"Fachkräftemangel": Positiv für die Arbeitnehmenden und für die Volkswirtschaft

Blog Daniel Lampart

Der «Fachkräftemangel» ist viel besser als sein Ruf. Er zwingt die Firmen, Leute auszubilden, die Produktion besser zu strukturieren und führt zu Lohnerhöhungen. Also eigentlich genau das, was volkswirtschaftlich erwünscht ist. Die Klage über den Mangel ist vor allem eine Verteilungsfrage: Wer profitiert und wer zahlt?

Doch zunächst zur aktuellen Lage. Obwohl die Corona-Krise noch nicht überwunden ist, klagen viele Arbeitgeber, dass sie Mühe hätten, qualifiziertes Personal zu finden. Tatsächlich sieht man in den Statistiken, dass die Rekrutierung von Arbeitskräften etwas schwieriger geworden ist. Doch im historischen Vergleich ist das Ausmass des Mangels ziemlich bescheiden. Rund 30 Prozent der Firmen meldeten dem Bundesamt für Statistik im 2. Quartal 2021, sie hätten Schwierigkeiten, qualifizierte Arbeitskräfte zu finden. Im Vergleich beispielsweise zu den 1980er-Jahren ist das alles andere als besorgniserregend. Dort suchten über Jahre hinweg 50 bis 60 Prozent der Betriebe intensiv Fachkräfte, wie die Grafik unten zeigt. Die Wirtschaft expandierte trotzdem – nämlich von 1985 bis 1990 mit 2.9 Prozent jährlich. Gegenüber beispielsweise 1.9 Prozent von 2014 bis 2019.

Anteil der Firmen mit Schwierigkeiten bei der Rekrutierung von qualifiziertem Personal

Meist sind es Arbeitgeber und selbst ernannte Wirtschaftsliberale, die sich am lautesten über den Fachkräftemangel beklagen. Dabei müsste man das Phänomen aus wirtschaftsliberaler Sicht locker nehmen. «Mangel» heisst eigentlich, dass die Preise – also der Lohn – auf dem Markt steigen müssen. Und dass sich die Firmen etwas einfallen lassen sollten, um keinen Mangel zu haben, wie zum Beispiel Personal auszubilden oder die Produktion effizienter zu machen. Das alles kostet die Firmen etwas.
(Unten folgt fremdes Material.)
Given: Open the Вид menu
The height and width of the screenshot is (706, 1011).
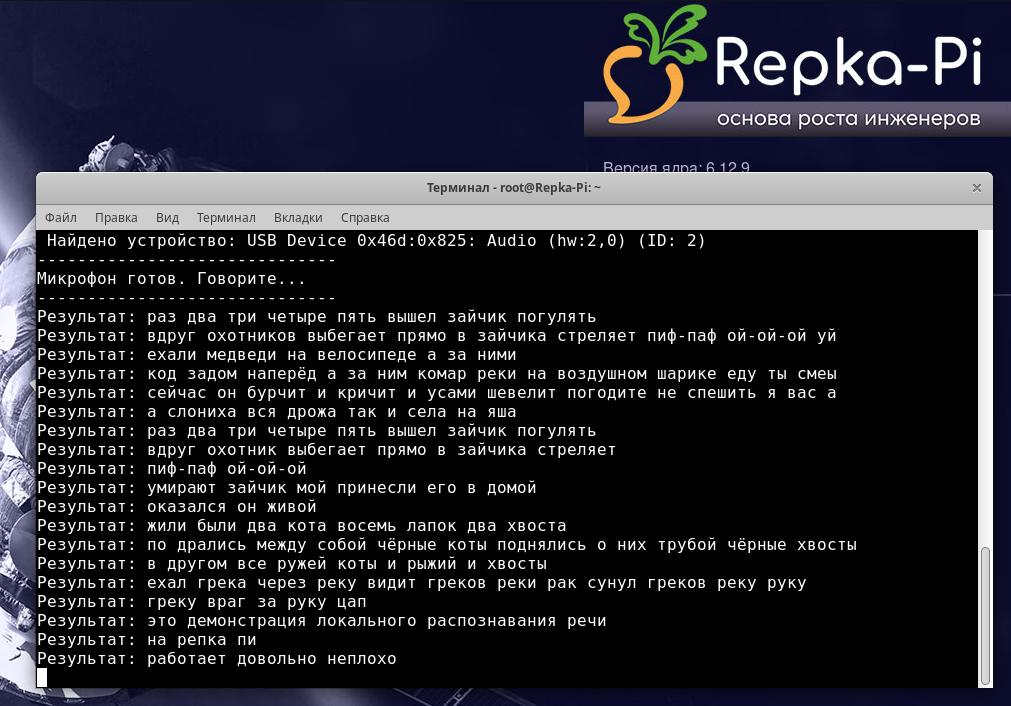Looking at the screenshot, I should tap(167, 217).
Während die Arbeitnehmenden profitieren. In Form von mehr Lohn oder einer Ausbildung im Betrieb.

In den 1980er- und teilweise noch in den 1990er-Jahren war es gang und gäbe, dass die Firmen Leute rein aufgrund ihres Potenzials einstellten, selbst wenn die BewerberInnen nicht über die notwendigen Qualifikationen verfügten. Das Ziel war, sie an der Arbeit auszubilden. Heute erwarten die Firmen hingegen, dass die Stellensuchenden bereits die notwendigen Fertigkeiten mitbringen. Wenn das nicht der Fall ist, herrscht «Fachkräftemangel».

Für viele Arbeitnehmende war das damals ein Glücksfall. Selbst wenn die Arbeitgeber für ihre Ausbildung keinen Bedarf hatten, bestand die Chance, dennoch eine Stelle zu finden und eine Ausbildung zu erhalten. Ökonomisch gesprochen waren eigentlich «strukturell Arbeitslose» nicht arbeitslos, sondern angestellt.

Überhaupt stellt sich die Frage, ob die Arbeitsmarktpolitik nicht einen Paradigmawechsel braucht. In vielen Köpfen geht es primär darum, dass die Leute eine Stelle haben. Mit unerwünschten Entwicklungen wie in Deutschland, wo mit dieser Begründung viele prekäre Jobs entstanden. Dabei ist die Produktivität mindestens so wichtig. Eine hohe Produktivität erhöht den Spielraum – für Arbeitszeitverkürzungen, für Lohnerhöhungen oder einfach für eine höhere Arbeits- und Lebenszufriedenheit.